Algo mais a dizer sobre a Hebe?

Depois de tantas homenagens por este Brasil todo, a Senioridade também tem o que dizer sobre a Hebe.

 

 

 

 

 

 

 

 

Nada na linha do que já foi dito sobre o papel dela na Televisão brasileira.

Tudo sobre a influência dela sobre a autoimagem e o modelo oferecido à sociedade brasileira de uma forma de envelhecer com sucesso.

A Hebe personificava a mulher idosa brasileira com todos os atributos positivos. Mente ativa para se safar das situações não previstas na televisão. Vocabulário atinado com o contexto e com o público. Doses de ousadia que nem de longe pareciam vir de uma senhora com aquela idade.

Mostrava muita competência nas áreas em que a sociedade costuma considerar como pontos fracos dos idosos – comunicação, relacionamento, bom humor, flexibilidade e liderança, dentre outros.

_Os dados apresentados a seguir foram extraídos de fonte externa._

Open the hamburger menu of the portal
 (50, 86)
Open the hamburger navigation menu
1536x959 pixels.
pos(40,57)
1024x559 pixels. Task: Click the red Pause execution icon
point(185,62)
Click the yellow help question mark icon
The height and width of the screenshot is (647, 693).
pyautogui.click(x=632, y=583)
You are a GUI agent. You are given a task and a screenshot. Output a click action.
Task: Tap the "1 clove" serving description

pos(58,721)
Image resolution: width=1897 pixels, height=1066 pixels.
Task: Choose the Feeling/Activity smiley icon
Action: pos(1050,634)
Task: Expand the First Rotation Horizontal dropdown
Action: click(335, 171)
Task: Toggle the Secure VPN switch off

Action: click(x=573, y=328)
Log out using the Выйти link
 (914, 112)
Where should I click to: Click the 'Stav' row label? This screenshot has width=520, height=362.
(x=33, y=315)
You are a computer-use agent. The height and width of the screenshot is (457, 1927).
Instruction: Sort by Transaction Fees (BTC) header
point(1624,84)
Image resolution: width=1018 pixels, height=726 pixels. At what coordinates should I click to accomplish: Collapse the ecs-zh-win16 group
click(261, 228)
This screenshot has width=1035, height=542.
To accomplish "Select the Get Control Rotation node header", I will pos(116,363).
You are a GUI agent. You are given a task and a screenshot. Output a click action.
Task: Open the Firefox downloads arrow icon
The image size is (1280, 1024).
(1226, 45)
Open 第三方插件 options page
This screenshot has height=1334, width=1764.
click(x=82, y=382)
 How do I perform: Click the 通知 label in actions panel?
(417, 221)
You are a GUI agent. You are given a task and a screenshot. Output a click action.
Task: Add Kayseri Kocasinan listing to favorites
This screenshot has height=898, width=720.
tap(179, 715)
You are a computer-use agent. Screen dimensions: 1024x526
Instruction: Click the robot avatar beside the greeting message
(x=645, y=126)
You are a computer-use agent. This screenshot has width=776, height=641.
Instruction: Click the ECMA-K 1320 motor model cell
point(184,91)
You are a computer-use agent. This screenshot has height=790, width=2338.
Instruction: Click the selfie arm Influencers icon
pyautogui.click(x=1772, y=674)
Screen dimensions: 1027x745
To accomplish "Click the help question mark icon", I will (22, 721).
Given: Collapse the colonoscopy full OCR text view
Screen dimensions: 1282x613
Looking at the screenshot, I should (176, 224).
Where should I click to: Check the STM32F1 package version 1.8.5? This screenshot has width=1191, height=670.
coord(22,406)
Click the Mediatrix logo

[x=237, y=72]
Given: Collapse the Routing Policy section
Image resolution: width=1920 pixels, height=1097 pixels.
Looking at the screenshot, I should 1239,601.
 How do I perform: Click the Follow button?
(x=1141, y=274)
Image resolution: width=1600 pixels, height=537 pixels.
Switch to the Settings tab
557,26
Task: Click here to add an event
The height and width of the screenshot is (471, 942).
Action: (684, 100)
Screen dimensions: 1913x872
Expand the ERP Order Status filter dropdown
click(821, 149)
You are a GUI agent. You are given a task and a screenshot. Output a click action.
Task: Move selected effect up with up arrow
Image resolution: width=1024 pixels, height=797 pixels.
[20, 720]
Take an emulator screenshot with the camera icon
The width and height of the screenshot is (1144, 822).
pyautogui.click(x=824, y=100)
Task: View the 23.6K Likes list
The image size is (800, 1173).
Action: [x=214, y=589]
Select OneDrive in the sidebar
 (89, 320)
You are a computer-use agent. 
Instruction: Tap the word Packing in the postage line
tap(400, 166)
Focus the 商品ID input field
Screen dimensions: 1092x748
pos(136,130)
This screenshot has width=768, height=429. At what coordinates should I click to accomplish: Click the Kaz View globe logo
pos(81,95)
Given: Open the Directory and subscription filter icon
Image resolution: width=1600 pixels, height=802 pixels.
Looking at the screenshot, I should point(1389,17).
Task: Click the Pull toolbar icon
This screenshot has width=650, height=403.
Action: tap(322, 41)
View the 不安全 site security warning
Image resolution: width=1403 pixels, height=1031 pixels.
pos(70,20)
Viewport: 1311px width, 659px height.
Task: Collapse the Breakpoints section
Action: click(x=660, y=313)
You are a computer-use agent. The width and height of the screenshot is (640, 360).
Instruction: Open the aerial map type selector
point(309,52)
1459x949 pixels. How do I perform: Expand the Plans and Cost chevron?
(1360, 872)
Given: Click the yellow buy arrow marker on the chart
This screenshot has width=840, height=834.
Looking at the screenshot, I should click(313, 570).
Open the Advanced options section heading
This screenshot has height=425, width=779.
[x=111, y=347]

Tudo o que ela fazia era aceito como lindo, ou uma “gracinha”: beijar todo mundo sem ser considerada maluca (a febre dos “selinhos” da Hebe); rir á vontade sem ser considerada mal educada; fazer perguntas “picantes” sem ser considerada problemática , dentre outras ações.

Assumia a riqueza e o gosto pelas jóias como se não se importasse com eventuais críticas. Vestia-se com roupas que para a maioria das mulheres da idade dela eram possíveis só em sonho ( e não apenas por motivos financeiros).

Aliás, nos últimos anos parecia que ela havia se “benzido” contra mal olhado apenas apagando velinhas e mais velinhas nos seus aniversários incrivelmente concorridos.

Tinha coragem e ousadia em falar que “comeria” o Roberto Carlos de tanto carinho.

Digam o que quiserem sobre a Hebe. A Senioridade sempre a citou como uma influência positiva sobre modelos de envelhecimento bem sucedido para uma parcela das mulheres brasileiras.